Enphase claims to have shipped “tens of thousands” of microinverter units since July 2008 to over 1000 residential and commercial photovoltaic installations.

Mr. Fornage said the Enphase Microinverter System Value Proposition versus centralized inverters includes:

  • Energy Harvest Gains: 5-25%
  • System Uptime: 99.5%
  • BOS and Labor Saving: 12-15%

In an Enphase Microinverter System, each solar module is equipped with a microinverter; all the modules are connected in parallel although there is a limitation imposed per branch circuit. Each microinverter performs MPPT on the module before DC to AC conversion near 95% efficiency.

Mr. Fornage emphasized the lack of a single point a failure. Even if one microinverter failed, the balance of the PV system continued to produce power unlike the centralized inverter case. Enphase has written two reliability White Papers:

to address microinverter critics including direct competitor SmartSpark now renamed SolarBridge (please see “SolarBridge to Launch Microinverters in 4Q” by Ucilia Wang at Greentech Media).

In addition, Martin highlighted per module system monitoring as a key strength of their integrated system approach. Each Enphase microinverter communicates module performance data via powerline communications to an Envoy gateway just plugged into the wall of the same electrical system. Enphase demonstrated their Enlighten web interface to review instantaneous power production from an actual PV installation. In this case, one solar module was found to be underperforming the balance of modules in the array by about 30%.

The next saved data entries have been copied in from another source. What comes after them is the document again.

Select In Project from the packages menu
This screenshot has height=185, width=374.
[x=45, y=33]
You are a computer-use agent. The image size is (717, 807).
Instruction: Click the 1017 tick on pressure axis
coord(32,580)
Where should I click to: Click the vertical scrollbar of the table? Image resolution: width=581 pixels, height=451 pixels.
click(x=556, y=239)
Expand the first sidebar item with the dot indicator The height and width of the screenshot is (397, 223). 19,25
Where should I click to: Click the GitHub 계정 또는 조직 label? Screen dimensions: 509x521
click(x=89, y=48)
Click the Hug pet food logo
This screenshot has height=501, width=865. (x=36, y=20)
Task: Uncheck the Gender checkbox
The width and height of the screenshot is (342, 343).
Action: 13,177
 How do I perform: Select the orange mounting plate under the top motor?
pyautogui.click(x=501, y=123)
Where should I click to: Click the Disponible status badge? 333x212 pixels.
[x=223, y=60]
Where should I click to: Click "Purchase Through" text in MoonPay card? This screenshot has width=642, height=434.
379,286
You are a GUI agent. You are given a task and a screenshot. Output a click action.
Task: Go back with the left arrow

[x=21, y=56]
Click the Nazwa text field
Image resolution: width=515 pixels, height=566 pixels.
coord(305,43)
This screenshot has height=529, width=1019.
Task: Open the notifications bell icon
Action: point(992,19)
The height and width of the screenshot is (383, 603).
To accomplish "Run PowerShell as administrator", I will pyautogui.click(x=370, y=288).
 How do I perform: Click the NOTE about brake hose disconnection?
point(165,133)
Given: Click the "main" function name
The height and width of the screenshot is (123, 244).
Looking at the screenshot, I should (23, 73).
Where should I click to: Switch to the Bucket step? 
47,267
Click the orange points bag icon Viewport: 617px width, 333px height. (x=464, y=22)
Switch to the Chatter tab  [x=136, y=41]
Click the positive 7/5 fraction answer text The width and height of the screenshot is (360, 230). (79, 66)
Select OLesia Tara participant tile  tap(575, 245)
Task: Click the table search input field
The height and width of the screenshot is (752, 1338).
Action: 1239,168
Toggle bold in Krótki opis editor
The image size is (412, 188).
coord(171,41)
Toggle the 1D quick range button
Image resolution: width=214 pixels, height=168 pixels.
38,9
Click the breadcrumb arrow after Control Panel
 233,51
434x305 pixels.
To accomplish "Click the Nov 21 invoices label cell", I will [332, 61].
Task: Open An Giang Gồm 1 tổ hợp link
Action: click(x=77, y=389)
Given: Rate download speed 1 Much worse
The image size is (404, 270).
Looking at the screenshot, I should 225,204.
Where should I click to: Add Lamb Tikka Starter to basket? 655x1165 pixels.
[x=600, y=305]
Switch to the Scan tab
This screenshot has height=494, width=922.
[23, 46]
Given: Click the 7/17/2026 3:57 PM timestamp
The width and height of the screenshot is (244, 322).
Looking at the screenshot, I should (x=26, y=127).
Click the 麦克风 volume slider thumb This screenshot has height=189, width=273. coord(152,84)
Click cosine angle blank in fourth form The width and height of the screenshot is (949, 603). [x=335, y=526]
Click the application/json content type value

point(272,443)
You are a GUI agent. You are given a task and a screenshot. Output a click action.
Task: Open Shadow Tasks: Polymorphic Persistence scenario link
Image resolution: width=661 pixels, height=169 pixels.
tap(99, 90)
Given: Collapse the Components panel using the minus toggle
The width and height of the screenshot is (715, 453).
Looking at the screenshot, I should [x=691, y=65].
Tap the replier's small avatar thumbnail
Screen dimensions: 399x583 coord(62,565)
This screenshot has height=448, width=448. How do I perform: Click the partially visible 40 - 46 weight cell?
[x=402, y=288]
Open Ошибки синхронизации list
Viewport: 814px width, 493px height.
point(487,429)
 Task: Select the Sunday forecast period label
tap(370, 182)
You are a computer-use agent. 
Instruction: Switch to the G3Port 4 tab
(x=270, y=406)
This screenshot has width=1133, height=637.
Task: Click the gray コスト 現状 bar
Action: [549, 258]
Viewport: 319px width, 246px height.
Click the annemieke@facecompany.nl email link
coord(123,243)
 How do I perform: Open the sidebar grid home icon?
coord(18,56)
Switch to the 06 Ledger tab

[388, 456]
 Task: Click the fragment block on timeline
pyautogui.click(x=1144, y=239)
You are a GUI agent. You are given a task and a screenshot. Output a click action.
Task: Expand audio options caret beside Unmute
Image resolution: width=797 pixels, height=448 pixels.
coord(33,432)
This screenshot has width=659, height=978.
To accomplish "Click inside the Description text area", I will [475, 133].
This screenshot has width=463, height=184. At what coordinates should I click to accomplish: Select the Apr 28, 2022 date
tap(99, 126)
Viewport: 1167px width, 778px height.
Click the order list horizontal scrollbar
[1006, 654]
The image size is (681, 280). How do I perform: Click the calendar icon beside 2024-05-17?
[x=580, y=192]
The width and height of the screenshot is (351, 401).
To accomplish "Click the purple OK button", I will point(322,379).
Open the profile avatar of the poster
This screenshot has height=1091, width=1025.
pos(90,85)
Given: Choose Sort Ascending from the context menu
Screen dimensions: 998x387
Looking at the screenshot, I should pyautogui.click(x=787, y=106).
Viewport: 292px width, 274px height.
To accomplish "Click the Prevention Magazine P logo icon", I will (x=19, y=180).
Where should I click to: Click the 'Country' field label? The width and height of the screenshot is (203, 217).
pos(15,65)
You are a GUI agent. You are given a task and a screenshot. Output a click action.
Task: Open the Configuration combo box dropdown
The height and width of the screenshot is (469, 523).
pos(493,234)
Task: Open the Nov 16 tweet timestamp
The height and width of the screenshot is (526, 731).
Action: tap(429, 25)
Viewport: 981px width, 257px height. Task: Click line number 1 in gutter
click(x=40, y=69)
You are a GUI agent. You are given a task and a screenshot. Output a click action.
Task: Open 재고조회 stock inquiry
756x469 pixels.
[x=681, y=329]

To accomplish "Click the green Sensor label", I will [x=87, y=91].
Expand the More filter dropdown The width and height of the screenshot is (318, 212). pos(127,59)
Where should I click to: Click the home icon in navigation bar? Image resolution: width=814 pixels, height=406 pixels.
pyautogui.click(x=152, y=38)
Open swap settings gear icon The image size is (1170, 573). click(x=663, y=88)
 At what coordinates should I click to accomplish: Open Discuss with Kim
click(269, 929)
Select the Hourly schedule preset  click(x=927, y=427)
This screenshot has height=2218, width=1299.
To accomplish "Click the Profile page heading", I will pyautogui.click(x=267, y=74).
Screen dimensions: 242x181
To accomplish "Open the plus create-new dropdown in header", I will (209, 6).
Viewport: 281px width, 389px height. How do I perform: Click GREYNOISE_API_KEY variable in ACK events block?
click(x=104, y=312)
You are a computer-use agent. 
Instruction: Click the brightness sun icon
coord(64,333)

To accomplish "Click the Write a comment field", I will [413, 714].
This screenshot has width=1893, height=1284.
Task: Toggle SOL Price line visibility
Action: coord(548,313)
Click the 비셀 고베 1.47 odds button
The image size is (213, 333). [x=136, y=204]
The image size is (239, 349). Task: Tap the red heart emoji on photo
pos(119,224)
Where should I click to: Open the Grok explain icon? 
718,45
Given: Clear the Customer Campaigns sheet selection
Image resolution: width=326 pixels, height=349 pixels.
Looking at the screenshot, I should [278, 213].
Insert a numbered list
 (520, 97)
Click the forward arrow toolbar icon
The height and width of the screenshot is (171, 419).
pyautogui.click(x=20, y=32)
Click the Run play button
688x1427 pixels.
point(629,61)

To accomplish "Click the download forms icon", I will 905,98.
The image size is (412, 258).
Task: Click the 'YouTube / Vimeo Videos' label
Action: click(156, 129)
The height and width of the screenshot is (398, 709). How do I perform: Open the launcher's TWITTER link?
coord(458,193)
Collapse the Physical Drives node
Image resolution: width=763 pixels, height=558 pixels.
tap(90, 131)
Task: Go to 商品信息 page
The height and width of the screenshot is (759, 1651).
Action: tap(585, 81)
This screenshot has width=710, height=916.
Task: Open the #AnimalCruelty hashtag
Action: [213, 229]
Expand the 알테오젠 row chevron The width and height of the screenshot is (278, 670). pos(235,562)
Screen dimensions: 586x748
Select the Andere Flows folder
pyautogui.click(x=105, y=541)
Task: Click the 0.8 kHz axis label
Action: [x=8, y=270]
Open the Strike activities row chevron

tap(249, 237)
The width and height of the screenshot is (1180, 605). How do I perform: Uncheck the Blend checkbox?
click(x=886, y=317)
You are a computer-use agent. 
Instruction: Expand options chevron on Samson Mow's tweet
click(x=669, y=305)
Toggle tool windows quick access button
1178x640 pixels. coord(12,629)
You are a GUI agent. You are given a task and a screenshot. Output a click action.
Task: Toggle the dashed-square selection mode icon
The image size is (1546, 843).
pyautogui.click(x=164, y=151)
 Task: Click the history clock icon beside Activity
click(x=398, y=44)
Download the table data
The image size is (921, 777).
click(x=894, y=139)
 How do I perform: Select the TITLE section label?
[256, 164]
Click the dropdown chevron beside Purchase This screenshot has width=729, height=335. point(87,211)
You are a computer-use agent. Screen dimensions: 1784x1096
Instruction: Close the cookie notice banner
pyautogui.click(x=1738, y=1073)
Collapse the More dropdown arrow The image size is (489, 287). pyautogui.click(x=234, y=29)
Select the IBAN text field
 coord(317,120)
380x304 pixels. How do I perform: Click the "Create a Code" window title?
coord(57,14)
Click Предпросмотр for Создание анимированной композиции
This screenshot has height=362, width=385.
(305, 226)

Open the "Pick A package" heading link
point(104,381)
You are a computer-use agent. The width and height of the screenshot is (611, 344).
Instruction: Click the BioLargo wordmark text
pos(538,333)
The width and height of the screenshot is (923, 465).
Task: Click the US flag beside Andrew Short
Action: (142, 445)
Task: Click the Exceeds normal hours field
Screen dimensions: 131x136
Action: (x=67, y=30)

For more information, I suggest downloading the Enphase Micro-inverter System presentation (old microinverter dash spelling) from the 2nd Annual AEE Solar Dealers Conference in Mesa, Arizona, February 2009.

Per “Suntech Brings Enphase Micro-Inverter Technology to Its U.S. Authorized Dealer Network”, Enphase has a 1 MW (MegaWatt) initial order in a US distribution deal with Suntech Power Holdings Co., Ltd. (NYSE:STP). Enphase is also working on AC modules, and “Enphase Energy Announces Agreement with Akeena Solar” is the first such partnership for almost 20 MW of microinverters over a two year period.

Tigo Energy

In his presentation, Tigo Energy Vice President, Marketing and Sales, Jeff Krisa reviewed the PV system performance problem statement and Tigo’s efforts to retrofit existing best in class PV systems to gather operating data and validate Tigo’s approach to distributed DC MPPT per module.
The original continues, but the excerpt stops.